There’s also no reason not to include easy techniques alongside average and hard ones. These would be for things you really don’t want to spend a lot of points for, like the Impersonate technique (B233). There’s also room for very hard techniques. These could be used as a catch-all category for skills currently classed as hard that you might want to make more expensive, because they are a good idea under most circumstances (Dual-Weapon Attack, Feint and many cinematic techniques). This way easy techniques will be very different price-wise from their more heavy-hitting brethren.

While you’re at it, ignore the advice on B229 about selecting the difficulty level. The rules in Martial Arts for building your own techniques don’t use it either. Difficulty is based on how difficult something would be in real life, how large a part of the skill it helps with and how useful it is. Generally nothing that on its own allows you to pursue a decent career (e.g. Motion-Picture Camera for Photography) should be less than an average technique. On the other hand, many easy skills mostly have easy and average techniques.

For the actual pricing it’s good to consider half-points or – as an alternative for those not using these – skipping over certain levels.

The Finished Dish

To make some very specialised and/or not so useful applications of a skill easier, introduce easy and very hard techniques. Use half-points to give smoother progressions or skip over every second level for easy, average and very hard skills.

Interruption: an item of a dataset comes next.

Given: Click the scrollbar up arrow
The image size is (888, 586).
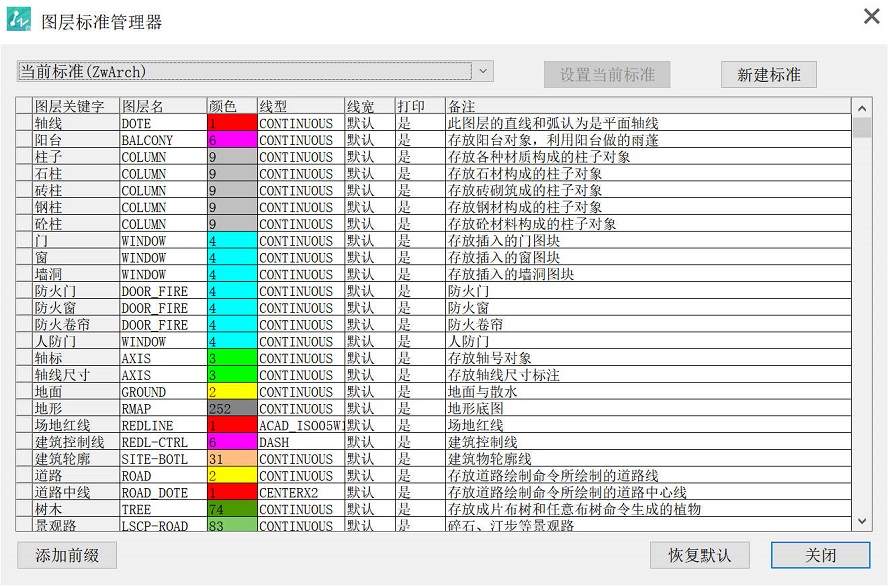Looking at the screenshot, I should (x=862, y=106).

Final Skill Level Easy Average Hard Very  Hard
Default 0 0 0 0
Default +1 0,5 1 1 2
Default +2 1 1,5 2 3,5
Default +3 1,5 2 3 5
Default +4 2 2,5 4 6,5
Default +5 2,5 3 5 8
Default +6 3 3,5 6 9,5
Further +1 +0,5 +0,5 +1 +1,5

Be sure to re-evaluate all existing techniques in your campaign. They might fit better in a neighbouring category with this scheme.

The Leftovers

Ideally, I’d also post an adjusted technique listing for all the techniques found in Basic and Martial Arts, but I’m not sure whether it’s legal to list all techniques and I don’t have the time to go over each of them at the moment.

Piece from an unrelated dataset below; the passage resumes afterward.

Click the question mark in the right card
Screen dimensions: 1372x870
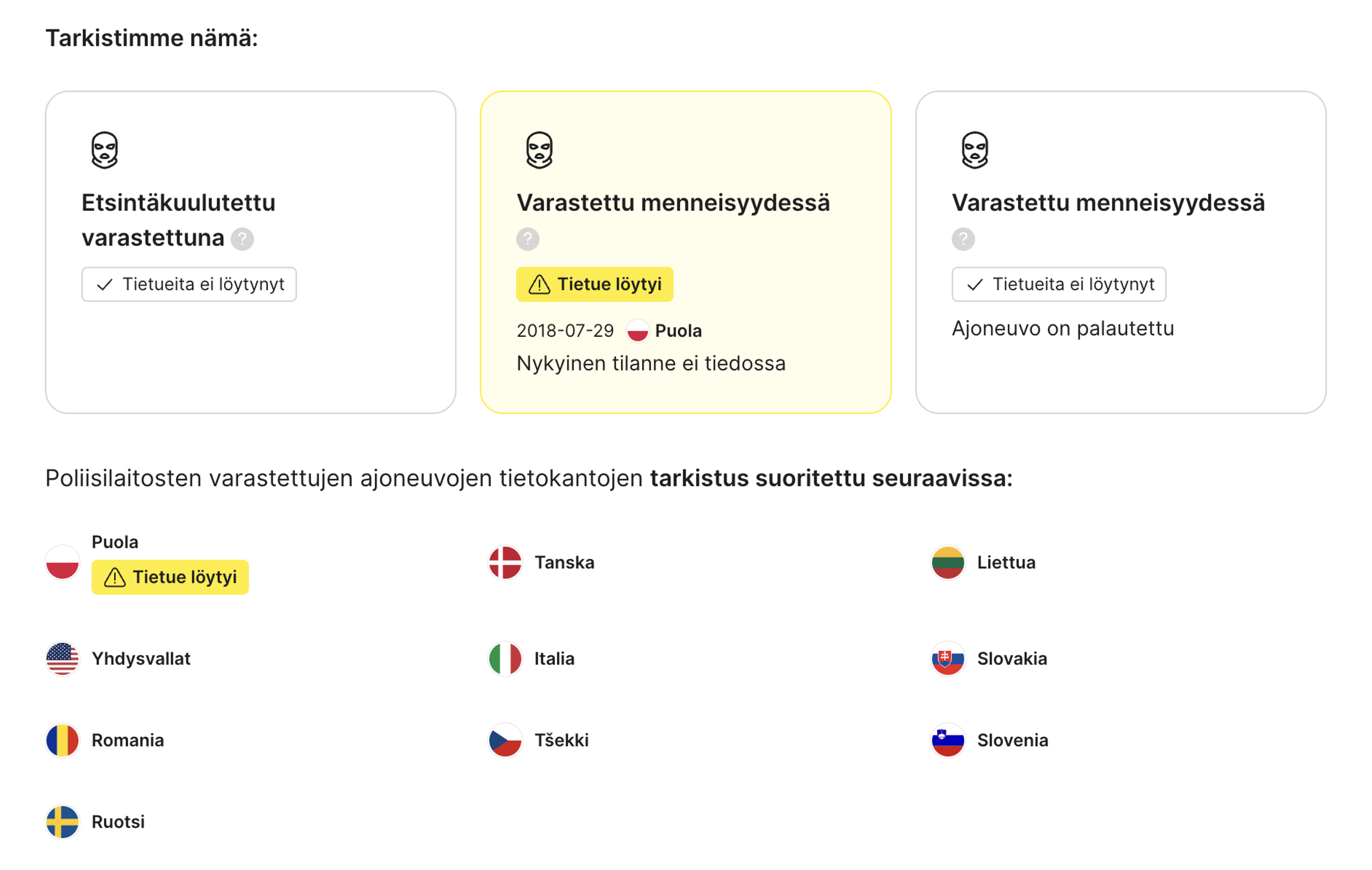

If you want to encourage techniques even more, consider giving a character a free point in a technique once they reach attribute level +1 in a skill.

The less coarse-grained technique difficulties also invite you to think about a way to redo optional specialisations as techniques. Instead of shifting down the difficulty of a skill if a character knows only one special subject, buy a lower level of the skill normally and buy up a technique for the character’s speciality. Base the difficulty on how large a subset and how useful the speciality is. Zoology is probably an very hard speciality technique of Biology, while Entomology might just be hard and the study of domestic cats might get away with being average.

Everything that uses techniques is also affected by these changes. I’m especially fond of the way they impact adjustable spells, which were really too pricey in most cases. You might think up a scheme that makes use of the different difficulty classes, too. Maybe reduced energy costs for higher difficulties.